Christopher Columbus reportedly first came ashore on San Salvador in 1942. The island is home to the Gerace Research Centre, which conducts research at ancient Lucayan/Taino Amerindian sites in the southeast Bahamas.San Salvador maintains the lookout position on the Atlantic as the island furthest to the east. Home to a handful of resorts, development has largely passed this lovely island by. Superb diving, island exploring, beachcombing and biking will make your stay here memorable. Beaches include Bonefish Bay, Long Bay Beach, and Sugar Loaf Beach.

The highest point in The Bahamas is Mount Alvernia (Como Hill) on Cat Island which stands at 206 feet; a short hike to the summit will reveal The Hermitage, a stone-cut sanctuary built by a Catholic priest in 1939. Known as the cultural capital of The Bahamas., Cat island is Located on the mystical island is the childhood home of Oscar winner Sir Sidney Poitier and many world-renowned Bahamian talents, such as acclaimed musicians Joseph Spence and Tony McKay, have their roots in Cat Island. For holidaymakers, the island offers a few small resorts, excellent water sports (especially diving), pirate history to learn and plenty of secluded beaches to explore. Locals beaches include Orange Creek Beach, and Fernandez Bay Village Beach, a tree-lined mile-long stretch with clear water and sparkly white sand, ideal for kayaking, relaxing, and sunset-watching. 

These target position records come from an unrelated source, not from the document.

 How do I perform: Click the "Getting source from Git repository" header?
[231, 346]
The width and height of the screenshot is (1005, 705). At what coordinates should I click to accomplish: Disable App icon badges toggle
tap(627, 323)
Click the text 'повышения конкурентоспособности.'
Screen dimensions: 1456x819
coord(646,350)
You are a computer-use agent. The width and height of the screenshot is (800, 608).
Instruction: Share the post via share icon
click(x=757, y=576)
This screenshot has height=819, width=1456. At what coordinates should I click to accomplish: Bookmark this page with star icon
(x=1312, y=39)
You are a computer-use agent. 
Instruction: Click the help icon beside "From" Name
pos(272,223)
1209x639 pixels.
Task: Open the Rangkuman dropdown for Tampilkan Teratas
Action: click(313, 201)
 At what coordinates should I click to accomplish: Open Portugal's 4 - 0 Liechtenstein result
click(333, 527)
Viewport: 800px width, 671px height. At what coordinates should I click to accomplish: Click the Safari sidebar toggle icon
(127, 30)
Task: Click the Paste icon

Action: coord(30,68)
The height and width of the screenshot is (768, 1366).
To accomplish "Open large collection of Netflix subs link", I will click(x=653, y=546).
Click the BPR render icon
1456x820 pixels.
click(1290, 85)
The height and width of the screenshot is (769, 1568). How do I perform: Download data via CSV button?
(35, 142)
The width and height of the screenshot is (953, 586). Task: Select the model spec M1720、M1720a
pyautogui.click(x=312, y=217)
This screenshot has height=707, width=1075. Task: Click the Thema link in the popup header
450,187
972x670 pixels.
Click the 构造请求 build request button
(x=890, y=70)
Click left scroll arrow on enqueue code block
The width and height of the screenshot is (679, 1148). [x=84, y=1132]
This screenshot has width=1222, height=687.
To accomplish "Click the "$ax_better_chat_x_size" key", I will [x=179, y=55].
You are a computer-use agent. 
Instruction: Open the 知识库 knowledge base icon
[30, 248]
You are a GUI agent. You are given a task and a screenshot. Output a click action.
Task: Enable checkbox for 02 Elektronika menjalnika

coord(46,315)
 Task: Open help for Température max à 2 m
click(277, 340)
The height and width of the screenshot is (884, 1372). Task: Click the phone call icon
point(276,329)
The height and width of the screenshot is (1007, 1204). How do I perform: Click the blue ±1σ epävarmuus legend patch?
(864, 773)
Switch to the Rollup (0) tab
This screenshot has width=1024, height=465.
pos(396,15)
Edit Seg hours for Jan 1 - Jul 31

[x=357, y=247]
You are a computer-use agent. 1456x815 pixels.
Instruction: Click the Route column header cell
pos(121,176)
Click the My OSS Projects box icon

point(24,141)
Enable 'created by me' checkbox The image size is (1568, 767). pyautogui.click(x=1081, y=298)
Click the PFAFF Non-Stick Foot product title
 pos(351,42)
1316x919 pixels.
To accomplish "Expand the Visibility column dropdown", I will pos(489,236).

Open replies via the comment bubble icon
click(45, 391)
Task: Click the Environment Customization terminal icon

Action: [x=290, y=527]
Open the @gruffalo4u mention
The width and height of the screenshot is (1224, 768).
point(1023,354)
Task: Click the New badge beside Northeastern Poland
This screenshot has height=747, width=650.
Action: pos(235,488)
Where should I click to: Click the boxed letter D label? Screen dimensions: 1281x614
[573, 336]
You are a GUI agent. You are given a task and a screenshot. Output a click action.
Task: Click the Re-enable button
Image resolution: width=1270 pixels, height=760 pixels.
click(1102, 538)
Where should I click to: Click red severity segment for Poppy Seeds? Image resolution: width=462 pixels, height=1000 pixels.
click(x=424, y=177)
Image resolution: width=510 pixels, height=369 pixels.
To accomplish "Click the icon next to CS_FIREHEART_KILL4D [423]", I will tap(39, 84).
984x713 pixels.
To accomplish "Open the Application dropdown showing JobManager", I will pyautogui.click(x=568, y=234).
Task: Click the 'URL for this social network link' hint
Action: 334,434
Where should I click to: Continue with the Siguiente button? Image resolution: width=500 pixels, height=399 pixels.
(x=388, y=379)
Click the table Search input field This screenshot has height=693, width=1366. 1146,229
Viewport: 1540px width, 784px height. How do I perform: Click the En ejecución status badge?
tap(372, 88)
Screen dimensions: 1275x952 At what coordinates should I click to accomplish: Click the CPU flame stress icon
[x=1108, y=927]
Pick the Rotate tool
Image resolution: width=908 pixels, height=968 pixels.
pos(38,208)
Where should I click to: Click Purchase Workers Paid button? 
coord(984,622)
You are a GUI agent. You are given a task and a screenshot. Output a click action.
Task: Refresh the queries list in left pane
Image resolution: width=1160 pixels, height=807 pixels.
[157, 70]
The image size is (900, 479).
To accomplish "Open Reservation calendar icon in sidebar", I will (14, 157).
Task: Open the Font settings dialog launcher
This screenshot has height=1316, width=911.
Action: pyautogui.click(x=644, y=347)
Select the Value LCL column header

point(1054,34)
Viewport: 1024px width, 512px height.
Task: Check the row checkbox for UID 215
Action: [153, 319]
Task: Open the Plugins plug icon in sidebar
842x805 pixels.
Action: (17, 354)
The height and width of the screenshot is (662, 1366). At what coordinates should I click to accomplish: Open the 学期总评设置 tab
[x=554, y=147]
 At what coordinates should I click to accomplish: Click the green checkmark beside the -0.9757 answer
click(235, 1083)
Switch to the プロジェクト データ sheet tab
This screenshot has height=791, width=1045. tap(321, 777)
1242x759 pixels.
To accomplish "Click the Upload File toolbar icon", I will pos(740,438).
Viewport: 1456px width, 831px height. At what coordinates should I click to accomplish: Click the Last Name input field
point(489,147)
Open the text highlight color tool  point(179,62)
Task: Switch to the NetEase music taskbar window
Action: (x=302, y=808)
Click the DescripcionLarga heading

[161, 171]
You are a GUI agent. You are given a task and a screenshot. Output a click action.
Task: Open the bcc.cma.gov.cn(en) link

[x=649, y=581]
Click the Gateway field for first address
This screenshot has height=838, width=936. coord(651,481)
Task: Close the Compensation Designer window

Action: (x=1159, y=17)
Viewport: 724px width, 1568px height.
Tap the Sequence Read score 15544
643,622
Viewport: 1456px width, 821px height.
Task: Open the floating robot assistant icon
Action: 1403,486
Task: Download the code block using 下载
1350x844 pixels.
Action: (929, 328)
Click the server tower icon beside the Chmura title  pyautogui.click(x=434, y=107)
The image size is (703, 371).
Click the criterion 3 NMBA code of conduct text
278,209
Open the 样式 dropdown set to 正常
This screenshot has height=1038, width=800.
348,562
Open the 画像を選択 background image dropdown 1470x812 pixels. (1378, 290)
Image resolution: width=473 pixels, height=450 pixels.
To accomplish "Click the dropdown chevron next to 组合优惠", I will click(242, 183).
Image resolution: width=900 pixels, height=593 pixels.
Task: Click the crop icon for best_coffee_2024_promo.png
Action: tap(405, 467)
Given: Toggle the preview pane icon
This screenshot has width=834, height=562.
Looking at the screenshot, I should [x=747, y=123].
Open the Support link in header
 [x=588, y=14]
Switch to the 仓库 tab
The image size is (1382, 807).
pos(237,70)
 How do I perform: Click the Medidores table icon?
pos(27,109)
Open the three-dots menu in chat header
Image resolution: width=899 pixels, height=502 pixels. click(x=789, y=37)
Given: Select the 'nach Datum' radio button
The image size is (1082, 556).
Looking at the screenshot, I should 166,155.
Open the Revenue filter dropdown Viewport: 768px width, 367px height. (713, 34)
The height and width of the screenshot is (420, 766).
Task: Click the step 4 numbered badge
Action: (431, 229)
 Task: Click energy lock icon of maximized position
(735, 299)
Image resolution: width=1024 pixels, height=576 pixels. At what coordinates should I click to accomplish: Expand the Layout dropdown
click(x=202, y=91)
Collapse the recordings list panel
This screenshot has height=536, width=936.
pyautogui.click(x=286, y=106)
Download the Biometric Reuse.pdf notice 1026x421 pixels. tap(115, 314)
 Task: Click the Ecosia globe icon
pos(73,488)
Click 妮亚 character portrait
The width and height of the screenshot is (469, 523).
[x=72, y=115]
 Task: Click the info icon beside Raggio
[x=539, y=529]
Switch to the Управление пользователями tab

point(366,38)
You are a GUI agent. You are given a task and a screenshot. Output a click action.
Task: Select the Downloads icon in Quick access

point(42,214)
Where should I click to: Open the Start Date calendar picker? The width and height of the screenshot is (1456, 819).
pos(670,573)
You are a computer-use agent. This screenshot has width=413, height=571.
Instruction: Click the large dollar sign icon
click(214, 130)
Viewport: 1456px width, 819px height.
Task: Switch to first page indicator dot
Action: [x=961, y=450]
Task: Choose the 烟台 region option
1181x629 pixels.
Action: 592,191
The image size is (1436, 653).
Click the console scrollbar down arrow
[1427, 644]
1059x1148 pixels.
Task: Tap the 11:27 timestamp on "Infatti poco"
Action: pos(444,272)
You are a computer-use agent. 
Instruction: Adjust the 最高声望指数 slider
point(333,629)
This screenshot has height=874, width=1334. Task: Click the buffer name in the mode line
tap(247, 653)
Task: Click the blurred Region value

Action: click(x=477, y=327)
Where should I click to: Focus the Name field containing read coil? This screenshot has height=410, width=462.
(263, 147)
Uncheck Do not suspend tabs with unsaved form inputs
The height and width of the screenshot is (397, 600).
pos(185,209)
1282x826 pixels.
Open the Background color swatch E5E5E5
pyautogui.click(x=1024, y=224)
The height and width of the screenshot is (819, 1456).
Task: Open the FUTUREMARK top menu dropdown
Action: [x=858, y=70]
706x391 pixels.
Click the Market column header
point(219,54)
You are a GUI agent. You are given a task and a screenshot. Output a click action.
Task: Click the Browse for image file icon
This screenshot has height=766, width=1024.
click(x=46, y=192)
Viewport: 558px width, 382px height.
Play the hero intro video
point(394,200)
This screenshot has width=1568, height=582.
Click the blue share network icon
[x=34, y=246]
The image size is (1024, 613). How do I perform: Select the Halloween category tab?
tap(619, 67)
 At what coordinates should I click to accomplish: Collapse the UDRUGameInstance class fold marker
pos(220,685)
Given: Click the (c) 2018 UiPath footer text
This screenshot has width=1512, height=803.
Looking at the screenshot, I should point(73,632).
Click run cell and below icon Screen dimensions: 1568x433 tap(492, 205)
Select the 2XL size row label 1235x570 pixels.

Unspoiled, barely populated, and mostly undisturbed, Acklins and Crooked Island sell seclusion as their main feature and reason to visit. Mayaguana, the most easterly in the chain and the only Bahamian island with its original name, offers picturesque untrodden beaches and an ideal getaway for travellers seeking a quiet, rustic experience.

Ragged Island is sought out by yachters mainly for its great fishing; Rum Cay, “the sleeping beauty” of The Bahamas, is considered one of the best-kept secrets within the region. It is a scenic refuge with rolling hills, beautiful coral reefs, miles of pure sandy beaches, crystal-clear turquoise waters, and exhilarating surf.